Algo parecido ocurre en las cercanías de la Plaza Italia en Santiago, conocida como zona cero y donde la Estación Baquedano del Metro permanece cerrada debido a los graves daños provocados en sus instalaciones y en otras 100 estaciones del tren subterráneo de la capital.
En Curicó, hay al menos dos locales comerciales incendiados, un edificio de oficinas saqueado, peajes laterales destruidos en la Ruta 5 Sur, semáforos dañados que siguen fuera de funcionamiento y salvo unas improvisadas y poco estéticas protecciones de madera o zinc de ventanales y puertas en locales céntricos, podríamos decir que el estallido social no dejó grandes secuelas materiales hasta ahora. Sin embargo, ninguna de estas acciones de violencia tenía justificación.
El estallido social nos explotó en la cara y también en nuestros corazones. Lo que antes nos parecía normal ahora no nos puede resultar indiferente. En efecto, por años nos pareció normal que las pensiones fueran reflejo exacto de lo que individualmente una persona lograra ahorrar a lo largo de su vida laboral. Como consecuencia de lo anterior, nos pareció normal que pudieran existir pensiones inferiores a un sueldo mínimo. En suma, normalizamos la falta de un verdadero sistema de seguridad social.
También normalizamos que existiera educación, salud y transporte público de primera y segunda clase. Normalizamos abusos e injusticias que en una sociedad moderna y cohesionada no deben ser normales y perdimos la capacidad de asombro y reacción. El individualismo se apoderó de nuestra sociedad, bastando una campaña de televisión al año, llamada Teletón, para sentir que todavía éramos esa nación solidaria de la cual sentirnos orgullosos.
Las nuevas generaciones nos exigen despertar y yo siento que, en buena hora, hemos despertado. Pero despertar y luchar por mayor justicia social no significa que debamos aceptar la violencia como método de acción política. Desde la violencia y la falta de respeto a los derechos ajenos no se puede construir un mejor país.
Nunca fue tan clara la relación fines y medios, sólo medios nobles pueden llevar a un fin noble y altruista. Por eso, como cristiano y ante la falta de otras voces más autorizadas, quiero invitar a construir el nuevo Chile con las armas de la Paz y en el AMOR A CHILE y a cada uno de sus hijos, valorando y aplaudiendo la diversidad y aprendiendo a convivir armónicamente entre todos. Depongamos y frenemos todo tipo de violencia. Asimismo, condenemos la indiferencia y la falta de empatía, porque ellas son causantes de mayor violencia.

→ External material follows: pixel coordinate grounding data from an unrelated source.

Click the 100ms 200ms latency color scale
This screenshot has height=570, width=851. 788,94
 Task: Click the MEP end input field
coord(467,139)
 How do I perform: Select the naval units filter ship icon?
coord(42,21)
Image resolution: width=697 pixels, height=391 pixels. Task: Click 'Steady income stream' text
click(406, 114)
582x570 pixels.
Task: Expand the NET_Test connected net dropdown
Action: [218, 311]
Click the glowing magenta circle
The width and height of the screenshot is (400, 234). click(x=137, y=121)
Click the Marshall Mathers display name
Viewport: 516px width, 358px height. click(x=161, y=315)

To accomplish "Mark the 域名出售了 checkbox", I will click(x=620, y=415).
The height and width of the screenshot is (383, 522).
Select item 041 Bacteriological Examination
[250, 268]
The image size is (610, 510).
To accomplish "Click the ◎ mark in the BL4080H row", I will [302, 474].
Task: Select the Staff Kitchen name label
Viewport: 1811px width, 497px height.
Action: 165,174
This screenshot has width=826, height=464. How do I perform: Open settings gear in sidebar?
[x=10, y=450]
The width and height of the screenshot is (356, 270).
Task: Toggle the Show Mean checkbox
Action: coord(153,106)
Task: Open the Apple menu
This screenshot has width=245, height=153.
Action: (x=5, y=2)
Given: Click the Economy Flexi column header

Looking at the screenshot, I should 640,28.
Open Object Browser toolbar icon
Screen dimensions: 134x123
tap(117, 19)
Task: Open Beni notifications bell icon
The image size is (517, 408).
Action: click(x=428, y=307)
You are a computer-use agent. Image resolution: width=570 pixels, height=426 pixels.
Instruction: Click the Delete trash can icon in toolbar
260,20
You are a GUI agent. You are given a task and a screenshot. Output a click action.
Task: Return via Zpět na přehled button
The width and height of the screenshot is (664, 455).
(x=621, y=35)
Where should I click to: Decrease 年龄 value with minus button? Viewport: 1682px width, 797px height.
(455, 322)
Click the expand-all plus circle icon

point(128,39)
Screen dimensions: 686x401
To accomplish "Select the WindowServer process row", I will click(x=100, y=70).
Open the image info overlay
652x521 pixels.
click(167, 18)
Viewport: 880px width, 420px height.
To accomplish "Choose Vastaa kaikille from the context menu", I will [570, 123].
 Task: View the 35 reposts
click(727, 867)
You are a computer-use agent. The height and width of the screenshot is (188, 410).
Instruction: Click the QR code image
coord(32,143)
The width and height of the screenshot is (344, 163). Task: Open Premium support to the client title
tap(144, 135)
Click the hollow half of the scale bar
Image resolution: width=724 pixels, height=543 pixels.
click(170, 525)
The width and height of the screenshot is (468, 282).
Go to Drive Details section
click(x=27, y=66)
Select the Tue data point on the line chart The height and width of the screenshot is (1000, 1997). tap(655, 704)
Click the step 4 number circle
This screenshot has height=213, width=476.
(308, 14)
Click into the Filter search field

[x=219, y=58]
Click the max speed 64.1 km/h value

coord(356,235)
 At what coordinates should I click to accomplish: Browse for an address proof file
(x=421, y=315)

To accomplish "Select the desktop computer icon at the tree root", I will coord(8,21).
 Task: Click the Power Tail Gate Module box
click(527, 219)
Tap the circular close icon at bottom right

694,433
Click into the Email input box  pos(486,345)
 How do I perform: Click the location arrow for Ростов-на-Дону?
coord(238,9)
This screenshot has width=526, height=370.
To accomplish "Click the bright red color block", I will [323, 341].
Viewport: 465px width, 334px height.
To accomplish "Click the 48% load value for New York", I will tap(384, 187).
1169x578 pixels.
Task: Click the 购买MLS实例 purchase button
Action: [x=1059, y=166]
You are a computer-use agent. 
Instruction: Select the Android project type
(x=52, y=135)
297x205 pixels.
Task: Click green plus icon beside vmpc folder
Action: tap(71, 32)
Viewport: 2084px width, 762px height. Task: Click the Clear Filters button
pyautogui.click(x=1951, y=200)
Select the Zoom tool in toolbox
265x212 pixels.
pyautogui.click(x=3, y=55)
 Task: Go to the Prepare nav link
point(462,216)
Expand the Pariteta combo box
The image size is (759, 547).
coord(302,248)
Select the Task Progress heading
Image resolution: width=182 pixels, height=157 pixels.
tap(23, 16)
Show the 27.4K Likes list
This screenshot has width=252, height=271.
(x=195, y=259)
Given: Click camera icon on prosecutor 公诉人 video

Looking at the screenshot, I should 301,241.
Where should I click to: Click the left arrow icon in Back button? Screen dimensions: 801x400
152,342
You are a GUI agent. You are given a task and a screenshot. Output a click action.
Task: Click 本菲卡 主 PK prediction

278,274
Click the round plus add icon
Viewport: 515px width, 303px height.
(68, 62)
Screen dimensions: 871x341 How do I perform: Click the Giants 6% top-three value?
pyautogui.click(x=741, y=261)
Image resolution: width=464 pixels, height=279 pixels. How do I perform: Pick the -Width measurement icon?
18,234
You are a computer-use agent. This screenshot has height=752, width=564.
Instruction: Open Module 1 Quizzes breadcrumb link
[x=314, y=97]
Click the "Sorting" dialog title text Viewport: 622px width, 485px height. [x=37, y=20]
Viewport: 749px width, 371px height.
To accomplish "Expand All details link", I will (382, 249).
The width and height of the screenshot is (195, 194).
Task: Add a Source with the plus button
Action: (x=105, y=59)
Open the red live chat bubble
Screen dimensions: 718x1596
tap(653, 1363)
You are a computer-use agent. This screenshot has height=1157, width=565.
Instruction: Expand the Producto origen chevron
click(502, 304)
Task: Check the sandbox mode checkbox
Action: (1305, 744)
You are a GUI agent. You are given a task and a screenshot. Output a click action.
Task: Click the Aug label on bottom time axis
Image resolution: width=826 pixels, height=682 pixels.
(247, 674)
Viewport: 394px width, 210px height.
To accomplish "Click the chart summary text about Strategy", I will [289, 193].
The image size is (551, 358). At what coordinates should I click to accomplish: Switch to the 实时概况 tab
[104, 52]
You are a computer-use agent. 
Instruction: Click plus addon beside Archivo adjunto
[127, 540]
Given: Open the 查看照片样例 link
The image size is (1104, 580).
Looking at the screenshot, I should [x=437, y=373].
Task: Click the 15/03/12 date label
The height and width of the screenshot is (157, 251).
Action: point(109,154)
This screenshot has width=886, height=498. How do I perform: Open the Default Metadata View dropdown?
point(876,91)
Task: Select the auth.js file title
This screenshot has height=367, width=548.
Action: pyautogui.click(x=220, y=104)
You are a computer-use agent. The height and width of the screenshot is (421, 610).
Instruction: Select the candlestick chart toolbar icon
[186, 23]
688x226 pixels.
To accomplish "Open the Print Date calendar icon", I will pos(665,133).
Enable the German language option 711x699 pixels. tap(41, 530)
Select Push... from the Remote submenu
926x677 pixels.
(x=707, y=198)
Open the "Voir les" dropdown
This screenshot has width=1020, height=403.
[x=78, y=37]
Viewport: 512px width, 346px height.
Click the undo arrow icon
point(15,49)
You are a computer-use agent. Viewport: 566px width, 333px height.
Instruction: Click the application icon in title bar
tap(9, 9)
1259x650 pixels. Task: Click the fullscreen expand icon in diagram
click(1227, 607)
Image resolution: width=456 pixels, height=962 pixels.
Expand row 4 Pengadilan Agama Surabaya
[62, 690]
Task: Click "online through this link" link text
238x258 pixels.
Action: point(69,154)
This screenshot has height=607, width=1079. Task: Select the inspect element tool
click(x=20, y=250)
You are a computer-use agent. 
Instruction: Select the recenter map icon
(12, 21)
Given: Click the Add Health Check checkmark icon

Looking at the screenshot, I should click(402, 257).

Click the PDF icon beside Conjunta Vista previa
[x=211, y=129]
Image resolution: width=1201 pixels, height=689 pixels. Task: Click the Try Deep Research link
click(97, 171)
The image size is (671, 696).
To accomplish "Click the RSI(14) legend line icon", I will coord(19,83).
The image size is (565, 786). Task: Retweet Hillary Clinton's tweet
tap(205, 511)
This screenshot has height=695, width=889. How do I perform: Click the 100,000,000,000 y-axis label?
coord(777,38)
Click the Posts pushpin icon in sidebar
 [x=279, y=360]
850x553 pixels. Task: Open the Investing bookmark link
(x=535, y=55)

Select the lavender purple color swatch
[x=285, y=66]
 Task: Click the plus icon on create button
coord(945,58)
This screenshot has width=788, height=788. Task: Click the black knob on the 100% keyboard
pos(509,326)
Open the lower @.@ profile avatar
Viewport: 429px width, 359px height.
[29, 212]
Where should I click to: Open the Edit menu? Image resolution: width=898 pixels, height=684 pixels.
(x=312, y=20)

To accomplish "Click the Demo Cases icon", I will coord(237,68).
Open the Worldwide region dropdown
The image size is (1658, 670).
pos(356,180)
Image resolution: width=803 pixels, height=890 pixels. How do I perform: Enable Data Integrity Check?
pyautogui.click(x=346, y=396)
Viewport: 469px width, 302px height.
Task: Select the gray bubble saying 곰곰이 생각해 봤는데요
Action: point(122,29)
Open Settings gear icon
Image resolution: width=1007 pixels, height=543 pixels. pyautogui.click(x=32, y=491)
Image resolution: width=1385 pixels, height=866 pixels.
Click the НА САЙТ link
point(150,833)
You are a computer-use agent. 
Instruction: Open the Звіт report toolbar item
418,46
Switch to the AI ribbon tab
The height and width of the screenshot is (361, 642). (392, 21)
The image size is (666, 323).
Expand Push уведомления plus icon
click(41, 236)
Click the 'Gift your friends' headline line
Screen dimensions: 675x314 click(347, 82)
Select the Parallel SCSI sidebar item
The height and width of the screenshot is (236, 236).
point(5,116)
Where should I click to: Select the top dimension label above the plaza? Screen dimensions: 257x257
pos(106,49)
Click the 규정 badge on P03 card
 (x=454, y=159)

Hace 32 años, en medio de una sociedad profundamente dividida, los chilenos escogimos el camino de la transición pacífica a la democracia, sin odio, sin miedo, sin violencia, triunfó el NO a Pinochet y se abrieron oportunidades maravillosas para crecer y reencontrarnos. El NO, contrariamente a lo anticipado por el gobierno militar, trajo progreso y paz por 40 años a Chile. Chile cambió con la democracia y cambió para bien. Pero lo que logramos como nación ahora resulta insuficiente y debemos hacer un nuevo esfuerzo.
El plebiscito de abril nos vuelve a enfrentar a un gran dilema y algunos plantean que el rechazo es el mejor camino. Por mi parte, al igual que en 1988, no tengo miedo, sino esperanza y estoy convencido que la opción apruebo abrirá un nuevo ciclo para crecer y para convivir en paz y armonía por muchos años. Es hora de una nueva Constitución que sea símbolo de Unidad Nacional, elaborada por una Convención que represente la pluralidad de legítimas miradas que conviven en nuestro territorio.